Oct. 15th, 2004

Birthday?

Oct. 15th, 2004 04:17 am
stoutfellow: Joker (Default)
This is confoozing.

[livejournal.com profile] filkferengi got Tixie'd yesterday, but my little database lists today as her birthday.

So I guess I have to wish her "Happy birthday-or-day-after-birthday"...
stoutfellow: (Ben)
The class which meets next door to my advanced geometry class is sometimes rather noisy, so we usually close the door to our classroom.

Last night, during my lecture, I noticed several students with puzzled expressions (nothing new there...), frowning and glancing around. It took a moment longer before I caught it too: the faint but unmistakable odor of skunk. Now, we're in an inner room in the basement, and there's no direct connection to the outside. The chemistry and biology labs are in a different building. I have no idea where the smell was coming from. (My sense of smell is somewhat screwed up; I sometimes smell things that aren't there. But I've got corroboration on this one.) One of the students opened the door; the next-door class was, of course, noisy, but from what I could hear they were being similarly afflicted.

The smell slowly dissipated after that, but I don't think I had the full attention of all of the students for the rest of the class...

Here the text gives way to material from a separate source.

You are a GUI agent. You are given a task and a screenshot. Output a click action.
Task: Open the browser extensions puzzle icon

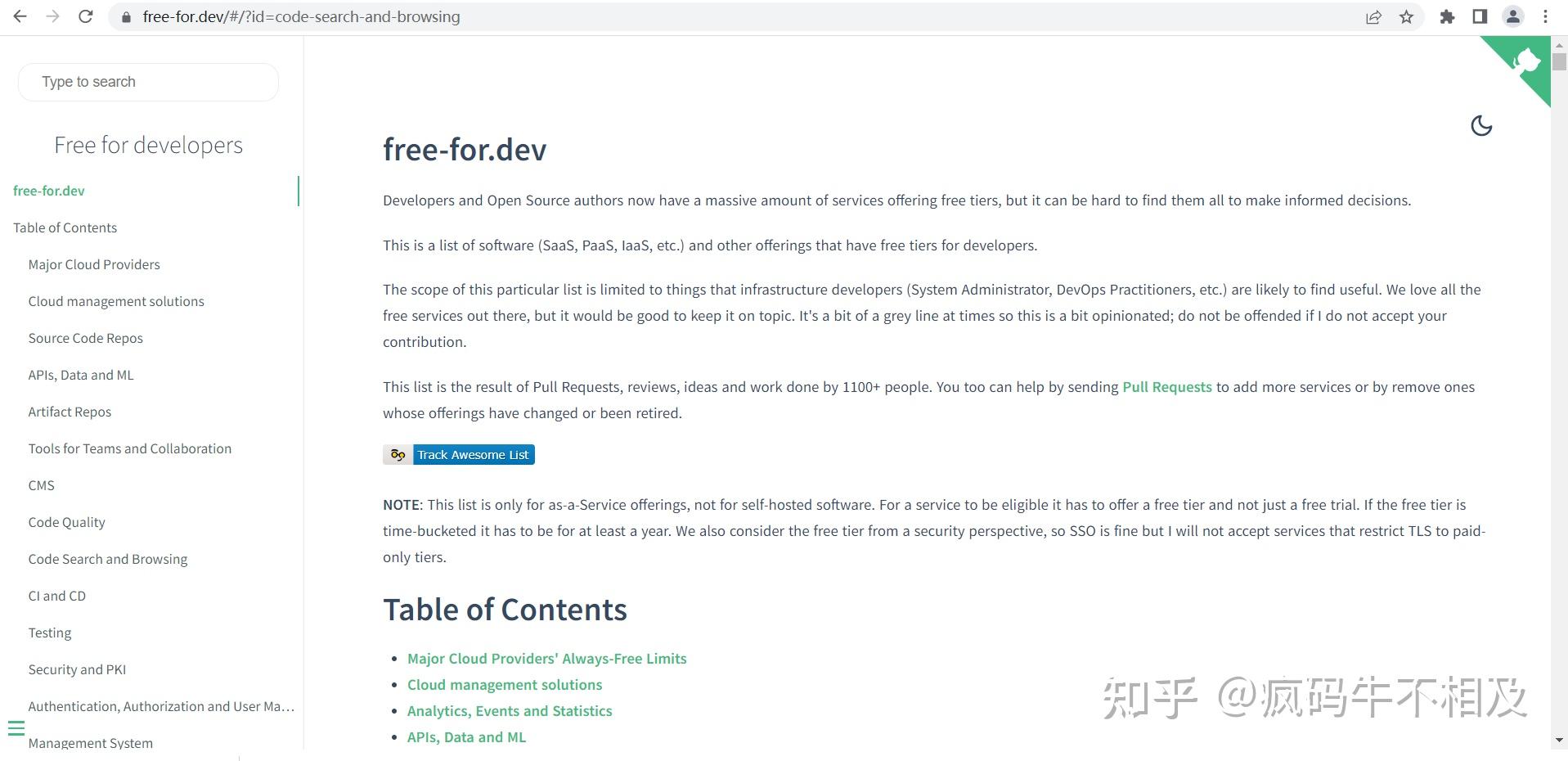(1447, 16)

Meanwhile, package #2 arrived yesterday. Contents: Julia Spencer-Fleming's A Fountain Filled with Blood, Laurell K. Hamilton's Narcissus in Chains, Hendrik Hertzberg's Politics: Observations & Arguments, 1966-2004, and a Carole King CD. The CD is a "Greatest Hits" album, so, of course, there's some overlap with Tapestry - four out of fourteen songs - but it also includes "Jazzman", "Nightingale", and "Only Love Is Real", each of which I like a lot. The other two packages, from Amazon UK, contain Heyer's Sprig Muslin and Pratchett's two latest works. (As I said elsewhere, I blew my monthly entertainment budget last weekend.)
stoutfellow: (Murphy)
Now this is interesting; there's some further discussion here.

The discovery that Tit-for-Tat is a very successful strategy at Iterated Prisoner's Dilemma was a comforting one. Even though other strategies can defeat it under certain circumstances, it is somehow satisfying to know that an essentially benevolent (though not spineless) way of dealing with the world can win over more complex, more aggressive, and less forgiving strategies. That is what makes the success of the strategy described in the articles above so disturbing. In qualitative terms, it suggests that a highly stratified and xenophobic society can provide its leaders with better results than the egalitarian society promoted by Tit-for-Tat.

Of course, Axelrod-style tournaments are vast simplifications of social interaction, but there's a fair amount of evidence that they contain a kernel of truth. One of the commenters on the second article pooh-poohs the significance of the new strategies, saying that their inventors have merely worked out a way of "gaming the system". I do not find this comforting, since gaming the system is common enough real-world behavior.

It will be interesting to see what happens in the next tournament - especially whether someone can come up with a nemesis for these strategies.